# Missing GDPS data audit

I found that some files are missing.
Here I compute the list of missing files.

We have two places where we store GDPS files: `data/gdps/` and `thinned_data/gdps` under `DATA_DIR`.

For the parquet files (which are generated from the GDPS files), we store them in `interpolated/2021-12-20-gdps-metar/` under `DATA_DIR`.

In [None]:
import os
import pathlib
import pandas as pd
import tqdm.notebook as tqdm
import plotly.express as px

## Audit after data transfer, 2022-03-30

We have 3 sources of data:

- The data in `data`
- The data in `thinned_data`
- The incoming data that was recently transferred

### Data

In [None]:
DATA_DIR = pathlib.Path(os.getenv('DATA_DIR'))
not_thinned_path = DATA_DIR / 'data/gdps/'

In [None]:
not_thinned_dirs = sorted(list(not_thinned_path.iterdir()))

In [None]:
not_thinned_labels = set([p.stem for p in not_thinned_dirs])

In [None]:
rows = []
for p in tqdm.tqdm(not_thinned_dirs):
    rows.append({
        'path': p,
        'count': len(list(p.iterdir())),
    })
    
not_thinned_file_counts = pd.DataFrame(rows)

In [None]:
not_thinned_file_counts

### Thinned Data

In [None]:
thinned_path = pathlib.Path(DATA_DIR / 'thinned_data/gdps')

In [None]:
thinned_runs = sorted(list(thinned_path.iterdir()))

In [None]:
rows = []
for p in tqdm.tqdm(thinned_runs):
    rows.append({
        'path': p,
        'count': len(list(p.iterdir())),
    })
    
file_counts = pd.DataFrame(rows)

In [None]:
file_counts['count'].value_counts()

In [None]:
file_counts[file_counts['count'] < 81]

In [None]:
thinned_labels = set([p.stem for p in thinned_runs])

### Incoming data

In [None]:
incoming_path = DATA_DIR / 'incoming/'

In [None]:
incoming_files = sorted(list(incoming_path.iterdir()))


In [None]:
incoming_labels = set([f.stem[:10] for f in incoming_files])

In [None]:
rows = []
for f in incoming_files:
    rows.append({
        'file': str(f),
        'size': f.stat().st_size
    })
    
incoming_files_df = pd.DataFrame(rows)

In [None]:
incoming_files_df

In [None]:
px.histogram(data_frame=incoming_files_df, x='size', marginal="rug", hover_name='file')

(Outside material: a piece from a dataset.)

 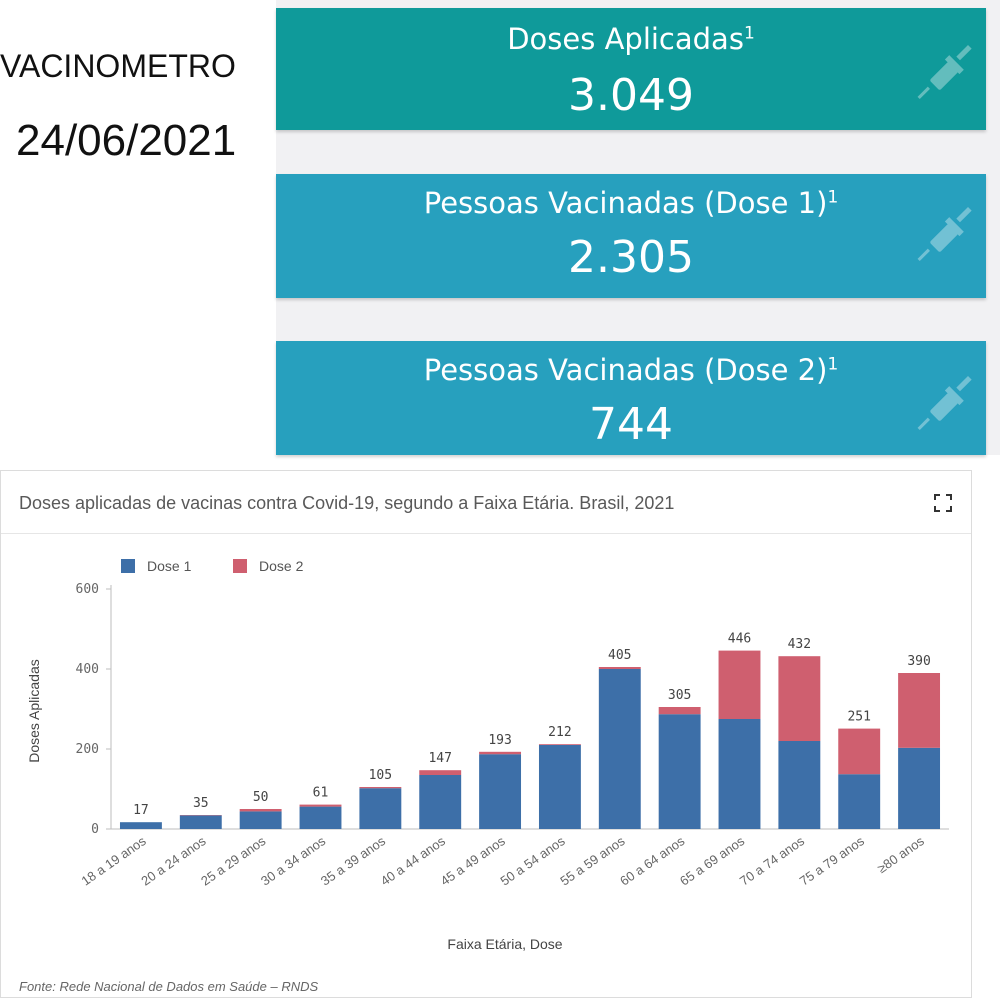 I want to click on bar-total-label: 61, so click(x=321, y=794).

Cet histogramme me semble conforme. Les plus vieilles dates ont des tailles plus petites à cause du dégraissage.

## Compare against desired dataset

In [None]:
should_be_available = pd.date_range('2019-01-01', '2022-01-01', freq='12H')

In [None]:
expected_labels = set([f'{x.year:02}{x.month:02}{x.day:02}{x.hour:02}' for x in should_be_available])

In [None]:
((expected_labels - incoming_labels) - thinned_labels) - not_thinned_labels

In summary:

- 2021013000 to 2021013112 are missing and were demanded previously.
- 2021071100, 2021102012 and 2021120812 were supposed to have been acquired through Sarracenia but are only partly available missing.

In [None]:
incoming_labels & thinned_labels

In [None]:
thinned_labels & not_thinned_labels

## Check for missing files

In [None]:
file_counts['label'] = file_counts['path'].astype(str).str[-10:]

In [None]:
file_counts[file_counts['count'] < 81]

In [None]:
not_thinned_file_counts['label'] = not_thinned_file_counts['path'].astype(str).str[-10:]

In [None]:
not_thinned_file_counts[not_thinned_file_counts['label'] == '2021102012']

In [None]:
incoming_files_df['label'] = incoming_files_df['file'].astype(str).str[29:39]

In [None]:
incoming_files_df[incoming_files_df['label'] == '2021071100']